Background: Pancreatic ductal adenocarcinoma (PDAC), one of the most lethal cancers, is driven by oncogenic KRAS mutations. Farnesyl thiosalicylic acid (FTS), also known as salirasib, is a RAS inhibitor that selectively dislodges active RAS proteins from cell membrane, inhibiting downstream signaling. FTS has demonstrated limited therapeutic efficacy in PDAC patients despite being well tolerated.
Methods: To improve the efficacy of FTS in PDAC, we performed a genome-wide CRISPR synthetic lethality screen to identify genetic targets that synergize with FTS treatment. Among the top candidates, multiple genes in the endoplasmic reticulum-associated protein degradation (ERAD) pathway were identified. The role of ERAD inhibition in enhancing the therapeutic efficacy of FTS was further investigated in pancreatic cancer cells using pharmaceutical and genetic approaches.
Results: In murine and human PDAC cells, FTS induced unfolded protein response (UPR), which was further augmented upon treatment with a chemical inhibitor of ERAD, Eeyarestatin I (EerI). Combined treatment with FTS and EerI significantly upregulated the expression of UPR marker genes and induced apoptosis in pancreatic cancer cells. Furthermore, CRISPR-based genetic ablation of the key ERAD components, HRD1 and SEL1L, sensitized PDAC cells to FTS treatment.
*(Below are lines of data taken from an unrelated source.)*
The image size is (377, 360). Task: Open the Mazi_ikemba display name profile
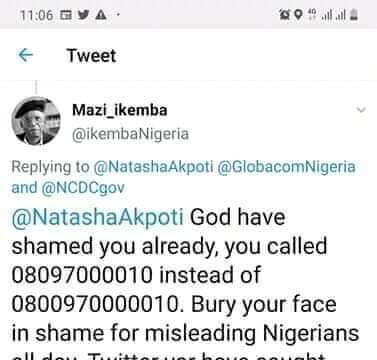pyautogui.click(x=120, y=110)
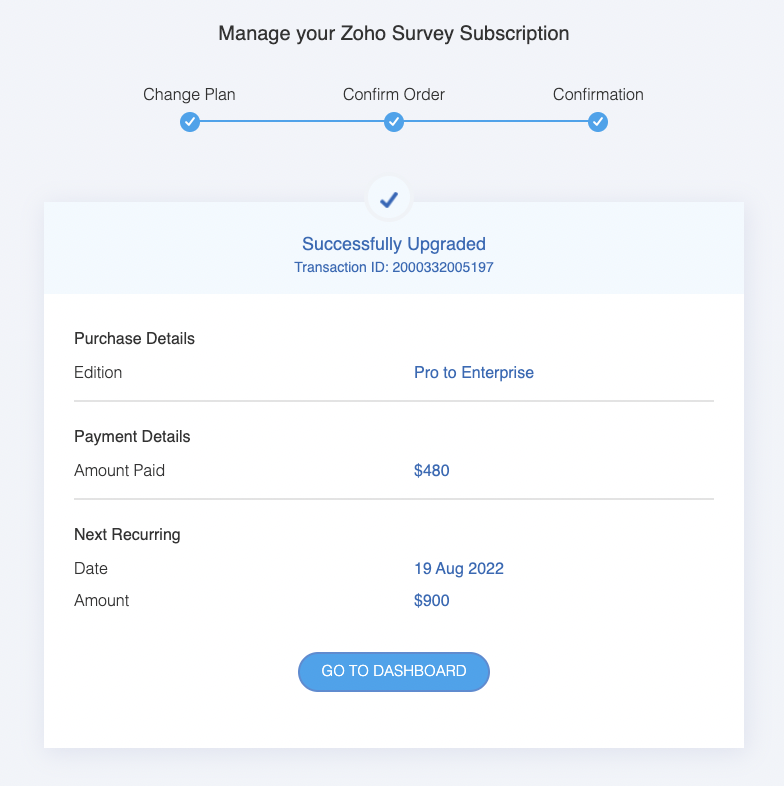The width and height of the screenshot is (784, 786).
Task: Click the Pro to Enterprise edition value
Action: coord(474,373)
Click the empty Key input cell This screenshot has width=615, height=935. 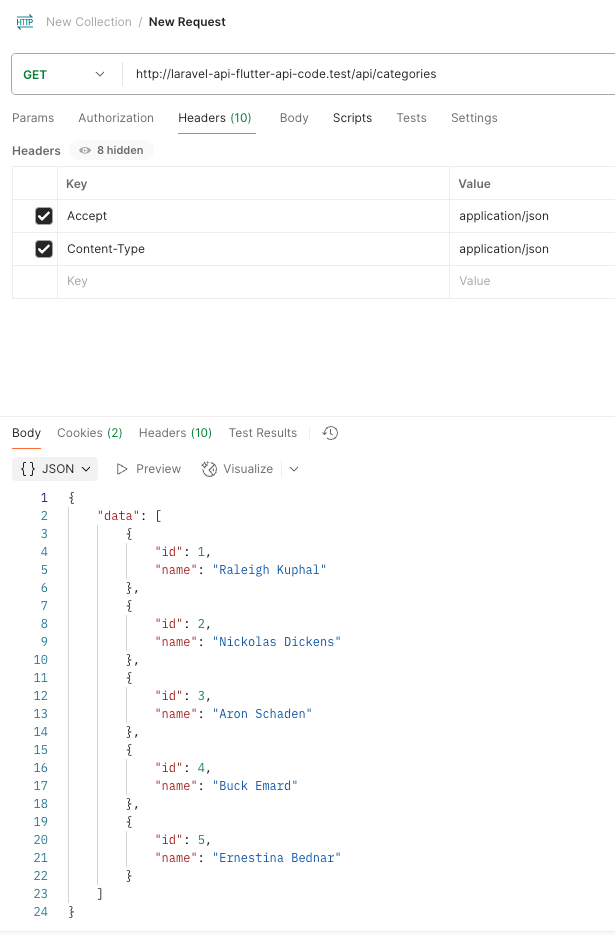[250, 282]
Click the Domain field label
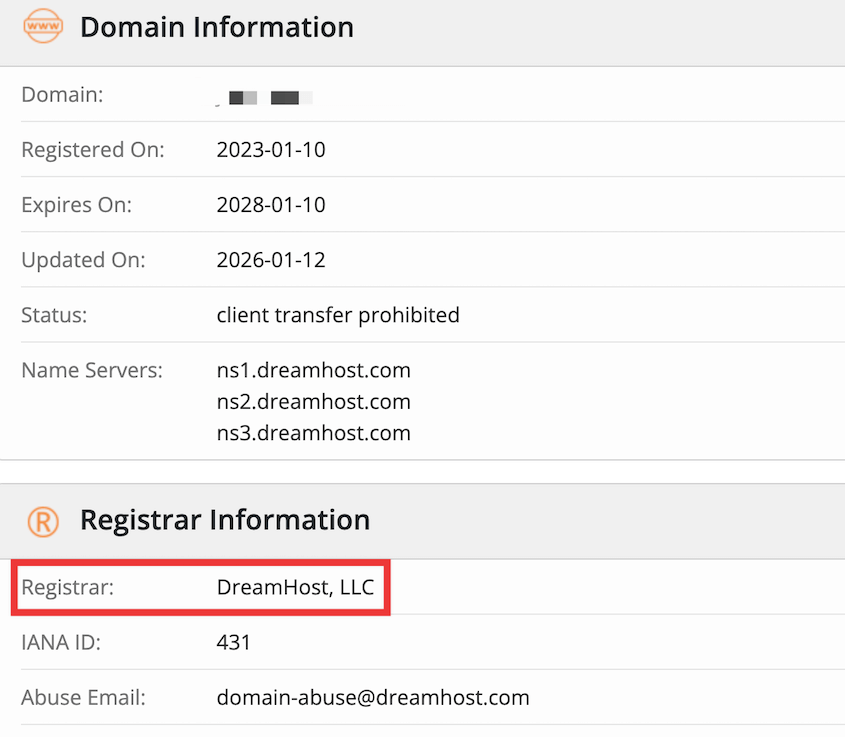The image size is (845, 737). click(62, 94)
Conclusion: Our study reveals a critical role for ERAD in therapeutic response of FTS and points to the modulation of UPR as a novel approach to improve the efficacy of FTS in PDAC treatment.
Keywords: Clusters of regularly interspaced short palindromic repeats (CRISPR); Endoplasmic reticulum-associated protein degradation (ERAD); Farnesyl thiosalicylic acid (FTS); Pancreatic ductal adenocarcinoma (PDAC); Salirasib; Unfolded protein response (UPR).